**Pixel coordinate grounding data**
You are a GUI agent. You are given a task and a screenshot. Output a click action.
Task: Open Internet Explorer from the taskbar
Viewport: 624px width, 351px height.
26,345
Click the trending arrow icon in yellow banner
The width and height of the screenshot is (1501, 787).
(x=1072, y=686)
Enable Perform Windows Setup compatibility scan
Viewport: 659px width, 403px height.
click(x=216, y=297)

**Directions for this task**
Put down all the data once more, exactly as it appears above.

**Task response**
You are a GUI agent. You are given a task and a screenshot. Output a click action.
Task: Open Internet Explorer from the taskbar
Viewport: 624px width, 351px height.
26,345
Click the trending arrow icon in yellow banner
The width and height of the screenshot is (1501, 787).
(x=1072, y=686)
Enable Perform Windows Setup compatibility scan
Viewport: 659px width, 403px height.
click(x=216, y=297)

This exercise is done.